Game Grammar uses a hybrid snapshot+delta encoding strategy, inspired by video codecs:

Snapshots (I-frames): Periodic full state captures for context recovery
Deltas (P-frames): High-frequency event tokens capturing state changes

This approach balances:

Compression: Delta events are compact
Recovery: Snapshots prevent error accumulation
Learnability: Transformers can attend to both absolute state and relative changes

From codec.py:21-23, the encoder takes snapshot_interval=16 and salience_threshold=Salience.TICK as parameters.

74-Token Vocabulary

The complete vocabulary from vocab.py covers all Snake gameplay:

Structural Tokens (4)

["BOS", "EOS", "TICK", "SNAP"]

BOS: Begin sequence (start of episode)
EOS: End sequence (episode terminated)
TICK: Time step marker (bundles events)
SNAP: Snapshot marker (full state follows)

From vocab.py:6.

Entity Tokens (3)

["PLAYER", "FOOD", "WALL"]

Entity types in Snake. Pac-Man would add "GHOST", "PELLET", "POWER_PELLET", etc. From vocab.py:9.

Direction Tokens (4)

["DIR_U", "DIR_D", "DIR_L", "DIR_R"]

Cardinal directions for snake heading. Used in snapshots. From vocab.py:12.

Input Tokens (4)

["INPUT_U", "INPUT_D", "INPUT_L", "INPUT_R"]

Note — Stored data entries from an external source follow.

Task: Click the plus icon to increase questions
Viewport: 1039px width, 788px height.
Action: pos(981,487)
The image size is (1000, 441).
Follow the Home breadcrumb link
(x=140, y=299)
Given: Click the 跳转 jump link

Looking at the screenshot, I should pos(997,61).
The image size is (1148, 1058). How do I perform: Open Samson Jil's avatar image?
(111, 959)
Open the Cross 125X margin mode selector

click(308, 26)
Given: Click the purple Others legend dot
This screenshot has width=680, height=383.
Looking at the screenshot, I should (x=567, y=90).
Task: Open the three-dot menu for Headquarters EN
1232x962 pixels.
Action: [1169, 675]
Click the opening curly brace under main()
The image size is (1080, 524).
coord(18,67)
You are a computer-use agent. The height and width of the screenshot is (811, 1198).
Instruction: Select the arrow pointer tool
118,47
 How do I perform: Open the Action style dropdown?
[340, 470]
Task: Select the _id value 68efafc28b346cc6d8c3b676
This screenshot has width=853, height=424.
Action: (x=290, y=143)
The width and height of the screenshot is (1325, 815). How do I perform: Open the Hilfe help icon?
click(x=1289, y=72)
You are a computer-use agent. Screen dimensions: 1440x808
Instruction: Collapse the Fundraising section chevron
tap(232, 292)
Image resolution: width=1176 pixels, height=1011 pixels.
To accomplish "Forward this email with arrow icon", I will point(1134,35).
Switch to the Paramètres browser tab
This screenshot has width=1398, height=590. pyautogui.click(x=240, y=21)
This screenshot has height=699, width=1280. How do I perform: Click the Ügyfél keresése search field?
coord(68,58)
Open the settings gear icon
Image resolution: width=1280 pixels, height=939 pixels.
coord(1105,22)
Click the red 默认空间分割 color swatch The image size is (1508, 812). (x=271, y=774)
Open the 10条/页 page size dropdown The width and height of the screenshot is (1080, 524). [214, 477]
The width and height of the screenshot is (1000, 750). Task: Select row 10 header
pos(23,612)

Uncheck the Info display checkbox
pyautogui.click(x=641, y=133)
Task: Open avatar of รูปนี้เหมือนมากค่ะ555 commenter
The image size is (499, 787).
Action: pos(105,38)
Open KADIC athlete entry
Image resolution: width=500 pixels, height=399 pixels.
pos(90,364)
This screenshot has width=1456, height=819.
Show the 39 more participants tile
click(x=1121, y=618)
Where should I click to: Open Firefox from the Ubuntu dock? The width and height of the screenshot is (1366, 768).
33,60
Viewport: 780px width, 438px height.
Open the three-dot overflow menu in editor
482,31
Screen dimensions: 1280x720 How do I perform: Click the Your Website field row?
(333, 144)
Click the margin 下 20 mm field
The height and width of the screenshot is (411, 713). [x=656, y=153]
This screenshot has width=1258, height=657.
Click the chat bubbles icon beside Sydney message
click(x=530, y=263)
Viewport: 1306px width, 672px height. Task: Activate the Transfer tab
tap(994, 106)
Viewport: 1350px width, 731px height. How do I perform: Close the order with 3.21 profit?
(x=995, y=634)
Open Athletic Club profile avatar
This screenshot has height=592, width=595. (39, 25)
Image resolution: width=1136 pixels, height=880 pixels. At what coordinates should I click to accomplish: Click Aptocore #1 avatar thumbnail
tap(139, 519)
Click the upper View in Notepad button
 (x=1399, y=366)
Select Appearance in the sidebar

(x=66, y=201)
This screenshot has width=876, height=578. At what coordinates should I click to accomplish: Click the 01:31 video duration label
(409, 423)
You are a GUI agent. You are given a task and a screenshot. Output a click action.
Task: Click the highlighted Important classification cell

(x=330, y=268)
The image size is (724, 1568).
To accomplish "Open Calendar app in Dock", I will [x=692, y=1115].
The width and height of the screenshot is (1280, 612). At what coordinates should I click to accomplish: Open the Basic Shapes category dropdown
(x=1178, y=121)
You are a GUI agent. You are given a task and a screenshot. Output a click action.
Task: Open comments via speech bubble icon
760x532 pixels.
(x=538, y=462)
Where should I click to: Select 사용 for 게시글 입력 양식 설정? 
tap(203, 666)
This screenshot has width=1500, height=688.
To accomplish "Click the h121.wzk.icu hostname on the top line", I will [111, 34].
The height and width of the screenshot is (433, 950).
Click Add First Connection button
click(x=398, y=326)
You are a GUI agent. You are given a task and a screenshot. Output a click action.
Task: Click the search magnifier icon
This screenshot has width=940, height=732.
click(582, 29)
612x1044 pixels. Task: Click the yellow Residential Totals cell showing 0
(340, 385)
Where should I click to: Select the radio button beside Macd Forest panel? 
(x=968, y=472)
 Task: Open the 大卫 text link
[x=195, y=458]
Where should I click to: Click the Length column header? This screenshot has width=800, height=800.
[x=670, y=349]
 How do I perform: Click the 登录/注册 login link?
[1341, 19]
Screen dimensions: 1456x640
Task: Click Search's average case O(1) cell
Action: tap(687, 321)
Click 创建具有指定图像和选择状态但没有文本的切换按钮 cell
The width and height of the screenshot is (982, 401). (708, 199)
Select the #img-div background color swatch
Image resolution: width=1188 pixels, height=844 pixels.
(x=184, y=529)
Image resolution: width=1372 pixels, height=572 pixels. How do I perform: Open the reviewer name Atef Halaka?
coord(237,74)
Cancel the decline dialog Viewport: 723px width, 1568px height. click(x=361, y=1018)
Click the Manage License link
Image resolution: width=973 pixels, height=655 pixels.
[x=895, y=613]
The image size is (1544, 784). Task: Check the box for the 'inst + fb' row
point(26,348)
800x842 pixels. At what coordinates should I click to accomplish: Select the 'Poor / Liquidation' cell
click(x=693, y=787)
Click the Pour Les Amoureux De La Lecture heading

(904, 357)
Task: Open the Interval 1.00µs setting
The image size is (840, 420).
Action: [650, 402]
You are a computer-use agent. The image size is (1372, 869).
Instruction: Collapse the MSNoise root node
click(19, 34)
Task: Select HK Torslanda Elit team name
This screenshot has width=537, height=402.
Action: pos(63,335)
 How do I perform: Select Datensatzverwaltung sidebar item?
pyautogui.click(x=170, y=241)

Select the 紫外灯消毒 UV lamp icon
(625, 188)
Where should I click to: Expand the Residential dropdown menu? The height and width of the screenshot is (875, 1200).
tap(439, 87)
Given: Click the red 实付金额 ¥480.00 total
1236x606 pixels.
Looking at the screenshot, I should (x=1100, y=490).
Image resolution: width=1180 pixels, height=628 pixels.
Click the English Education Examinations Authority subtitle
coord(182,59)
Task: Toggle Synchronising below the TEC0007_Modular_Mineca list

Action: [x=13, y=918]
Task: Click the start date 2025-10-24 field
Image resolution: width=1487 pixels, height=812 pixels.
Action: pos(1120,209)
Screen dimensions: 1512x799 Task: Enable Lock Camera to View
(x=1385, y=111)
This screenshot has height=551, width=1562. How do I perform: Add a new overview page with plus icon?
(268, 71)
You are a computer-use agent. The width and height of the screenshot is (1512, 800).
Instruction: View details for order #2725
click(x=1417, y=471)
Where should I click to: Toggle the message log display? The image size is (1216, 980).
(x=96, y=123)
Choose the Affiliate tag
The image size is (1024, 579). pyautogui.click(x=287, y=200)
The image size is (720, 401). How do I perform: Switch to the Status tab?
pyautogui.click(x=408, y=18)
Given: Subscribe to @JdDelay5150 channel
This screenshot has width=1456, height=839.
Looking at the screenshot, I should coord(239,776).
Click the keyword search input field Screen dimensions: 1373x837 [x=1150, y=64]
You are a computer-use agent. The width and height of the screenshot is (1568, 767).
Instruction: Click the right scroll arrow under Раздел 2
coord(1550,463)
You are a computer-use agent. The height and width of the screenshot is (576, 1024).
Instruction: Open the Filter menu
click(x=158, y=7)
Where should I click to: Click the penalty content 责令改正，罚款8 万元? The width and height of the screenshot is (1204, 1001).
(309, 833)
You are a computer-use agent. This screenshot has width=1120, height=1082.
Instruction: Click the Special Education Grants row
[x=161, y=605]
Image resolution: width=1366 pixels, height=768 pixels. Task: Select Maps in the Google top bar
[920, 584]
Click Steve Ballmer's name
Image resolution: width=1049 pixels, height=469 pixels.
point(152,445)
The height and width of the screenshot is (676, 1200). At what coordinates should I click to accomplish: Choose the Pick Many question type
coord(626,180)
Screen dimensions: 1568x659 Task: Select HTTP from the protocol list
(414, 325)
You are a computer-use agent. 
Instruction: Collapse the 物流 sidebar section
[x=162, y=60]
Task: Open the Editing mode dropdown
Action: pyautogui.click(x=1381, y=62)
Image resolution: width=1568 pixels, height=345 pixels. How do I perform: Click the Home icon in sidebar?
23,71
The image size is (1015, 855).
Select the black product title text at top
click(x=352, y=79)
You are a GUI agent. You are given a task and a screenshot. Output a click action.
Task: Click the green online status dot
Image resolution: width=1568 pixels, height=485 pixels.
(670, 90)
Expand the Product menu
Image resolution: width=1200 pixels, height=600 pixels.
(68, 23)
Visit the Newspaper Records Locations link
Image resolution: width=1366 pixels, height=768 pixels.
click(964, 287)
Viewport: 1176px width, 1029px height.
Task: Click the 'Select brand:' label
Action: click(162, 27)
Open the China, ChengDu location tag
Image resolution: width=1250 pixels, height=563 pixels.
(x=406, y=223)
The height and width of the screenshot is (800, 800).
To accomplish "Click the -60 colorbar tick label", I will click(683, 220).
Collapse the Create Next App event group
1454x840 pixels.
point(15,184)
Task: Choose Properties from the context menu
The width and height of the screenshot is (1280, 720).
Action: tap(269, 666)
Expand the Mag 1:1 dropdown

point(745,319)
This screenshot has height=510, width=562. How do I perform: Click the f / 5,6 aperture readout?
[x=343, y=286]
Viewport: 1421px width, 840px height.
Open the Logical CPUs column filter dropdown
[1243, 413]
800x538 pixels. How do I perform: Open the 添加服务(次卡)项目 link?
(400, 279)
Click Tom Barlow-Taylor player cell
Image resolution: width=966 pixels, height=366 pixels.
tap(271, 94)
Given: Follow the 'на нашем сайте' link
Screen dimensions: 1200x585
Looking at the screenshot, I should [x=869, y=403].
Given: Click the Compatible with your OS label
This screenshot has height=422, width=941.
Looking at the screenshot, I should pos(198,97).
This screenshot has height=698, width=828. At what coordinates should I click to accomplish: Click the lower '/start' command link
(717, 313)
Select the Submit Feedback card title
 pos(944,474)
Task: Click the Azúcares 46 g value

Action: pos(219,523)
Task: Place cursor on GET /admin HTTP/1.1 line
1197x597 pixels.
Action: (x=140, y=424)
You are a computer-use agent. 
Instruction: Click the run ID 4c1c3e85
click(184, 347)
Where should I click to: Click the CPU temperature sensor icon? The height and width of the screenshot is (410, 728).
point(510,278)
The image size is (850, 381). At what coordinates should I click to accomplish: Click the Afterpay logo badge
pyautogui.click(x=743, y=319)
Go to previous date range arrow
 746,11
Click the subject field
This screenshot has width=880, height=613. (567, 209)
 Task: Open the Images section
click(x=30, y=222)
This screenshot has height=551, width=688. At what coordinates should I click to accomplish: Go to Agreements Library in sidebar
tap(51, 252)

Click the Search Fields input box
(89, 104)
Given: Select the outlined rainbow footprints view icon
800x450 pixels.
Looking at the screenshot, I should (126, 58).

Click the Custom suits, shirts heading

Player input events. Separate from direction because input can be ignored (e.g., reversals). From vocab.py:15.

Position Tokens (20)

# X coordinates (10)
["X0", "X1", "X2", ..., "X9"]

# Y coordinates (10)
["Y0", "Y1", "Y2", ..., "Y9"]

Absolute grid positions for 10x10 Snake. Positions are tokenized as separate X/Y pairs. From vocab.py:18-21.

Event Type Tokens (7)

["MOVE", "EAT", "GROW", "DIE_WALL", "DIE_SELF", "FOOD_SPAWN", "SCORE"]

The core event types from Snake gameplay. From vocab.py:24.

Value Tokens (11)

["V0", "V1", "V2", ..., "V10"]

Scores from 0-10. Scores above 10 are clamped to V10. From vocab.py:27.

Length Tokens (21)

["LEN1", "LEN2", "LEN3", ..., "LEN20", "LEN_LONG"]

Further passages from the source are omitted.